Na Europa medieval, nos tempos de pestes e grande pobreza, trupes teatrais viajavam em suas carroças levando um pouco de arte e cultura ao povo miserável e aos nobres que se dignavam a recebê-los em seus castelos. No sábado passado, 28 de março de 2020, grandes pianistas de nossa época fizeram uma viagem virtual levando sua arte a todos que quisessem assistir ao vivo uma apresentação inusitada, de várias partes do mundo cada um tocou de sua casa ou de lugares vazios um repertório escolhido por eles mesmos. Essa transmissão aconteceu por causa do dia mundial do piano, o Piano Day é um evento que existe para unir todos que apreciam o instrumento e este ano teve um significado especial, pois nesses dias de quarentena diversos pianistas tem gravado peças de sua escolha para compartilhar através das redes sociais e canais de divulgação. Uma das transmissões, a livestream global da gravadora Deutsche Grammophon, contou com a participação de várias estrelas de primeira grandeza do universo pianístico.
Logo no início Maria João Pires, falando de sua casa, pediu uma reflexão sobre o que está acontecendo como algo que devemos aceitar e pensar sobre o que poderemos fazer melhor no futuro, por nós mesmos, pelo planeta e pelos outros. Como não poderia deixar de ser, tocou Beethoven, talvez o compositor mais ligado aos ideais humanistas de justiça e fé na humanidade. A peça escolhida foi a sonata Patética numa interpretação emocionada e emocionante.

--------

INSTRUÇÕES DO EXERCÍCIO:
(1) Reescreva em forma de lista o parágrafo do texto sobre o Piano Day que começa com "Logo no início Maria João Pires", conservando os fatos principais.
(2) Responda às perguntas abaixo com base no texto sobre o Piano Day.
(a) Em que data ocorreu a apresentação virtual dos pianistas?
(b) Qual gravadora realizou a livestream global?
(c) Que peça Maria João Pires escolheu tocar?
(3) Escreva a continuação do texto sobre o Piano Day, começando logo após a última frase apresentada.

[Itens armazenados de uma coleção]
--------

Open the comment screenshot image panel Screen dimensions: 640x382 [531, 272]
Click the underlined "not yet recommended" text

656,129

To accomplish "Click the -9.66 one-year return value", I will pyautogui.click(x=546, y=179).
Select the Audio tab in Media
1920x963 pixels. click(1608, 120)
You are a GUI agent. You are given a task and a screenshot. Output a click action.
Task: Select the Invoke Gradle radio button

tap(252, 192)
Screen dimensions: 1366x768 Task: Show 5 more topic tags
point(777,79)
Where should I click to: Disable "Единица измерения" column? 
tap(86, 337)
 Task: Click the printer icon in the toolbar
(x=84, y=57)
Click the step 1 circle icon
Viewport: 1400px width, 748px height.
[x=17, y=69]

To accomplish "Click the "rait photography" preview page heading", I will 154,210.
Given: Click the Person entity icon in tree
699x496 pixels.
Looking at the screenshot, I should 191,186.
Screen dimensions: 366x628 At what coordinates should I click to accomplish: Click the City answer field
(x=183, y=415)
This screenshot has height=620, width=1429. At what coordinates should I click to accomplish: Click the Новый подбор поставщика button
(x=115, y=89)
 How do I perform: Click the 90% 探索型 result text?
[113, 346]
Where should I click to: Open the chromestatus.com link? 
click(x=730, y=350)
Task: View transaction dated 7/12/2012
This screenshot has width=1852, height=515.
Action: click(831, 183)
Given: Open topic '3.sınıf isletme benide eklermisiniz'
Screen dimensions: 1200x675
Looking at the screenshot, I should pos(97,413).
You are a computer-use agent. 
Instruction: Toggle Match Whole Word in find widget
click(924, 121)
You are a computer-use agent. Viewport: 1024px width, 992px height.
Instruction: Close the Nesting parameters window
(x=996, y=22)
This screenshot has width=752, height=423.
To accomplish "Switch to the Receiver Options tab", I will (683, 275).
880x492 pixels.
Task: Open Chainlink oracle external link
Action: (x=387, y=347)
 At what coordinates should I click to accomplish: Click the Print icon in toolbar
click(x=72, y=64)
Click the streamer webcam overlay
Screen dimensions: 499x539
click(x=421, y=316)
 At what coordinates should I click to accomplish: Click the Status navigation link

--------

RESPOSTAS FORNECIDAS:
(1)
- Logo no início, Maria João Pires falou de sua casa e pediu uma reflexão sobre o que está acontecendo. Segundo ela, devemos aceitar a situação e pensar no que poderemos fazer melhor no futuro, por nós mesmos, pelo planeta e pelos outros.
- Tocou Beethoven, talvez o compositor mais ligado aos ideais humanistas de justiça e fé na humanidade.
- Escolheu a sonata Patética, numa interpretação emocionada e emocionante.

(2)
(a) No sábado, 28 de março de 2020.
(b) A Deutsche Grammophon.
(c) A sonata Patética, de Beethoven.

(3)
Na sequência quase todos os pianistas fizeram seus votos de que tenhamos força nesse momento difícil, se solidarizaram com os doentes e com os profissionais que estão na linha de frente no combate à pandemia e se apresentaram tocando peças escolhidas especialmente para a transmissão. Foi uma live bem eclética juntando nomes da nova geração como Kit Armstrong e Víkingur Ólafsson a pesos pesados como Rudolf Buchbinder e Evgeny Kissin. Uma grata surpresa foi o compositor holandês Joep Beving que tocou obras de sua autoria, incluindo uma composição recente feita há poucos dias, sintomaticamente intitulada “Solitude”. Também tivemos uma homenagem ao Brasil pelo pianista Simon Ghraichy que iniciou sua apresentação interpretando a “Festa no Sertão” de Villa Lobos. Foi tocante assistir a todos unidos num mesmo propósito de dividir sua arte com quem está em isolamento por causa da pandemia. Para quem ainda não está acreditando na gravidade da situação, fica a informação que todos os eventos de música clássica foram cancelados, uma indústria cultural que movimenta milhões no mundo todo. Sejamos conscientes, tomando as precauções para minimizar os danos dessa pandemia e que em breve nossos ídolos estejam de volta aos palcos nos encantando com sua arte.
Como foi uma apresentação ao vivo o link já expirou, mas fiz uma seleção do meu coração com alguns momentos desses grandes artistas para vocês.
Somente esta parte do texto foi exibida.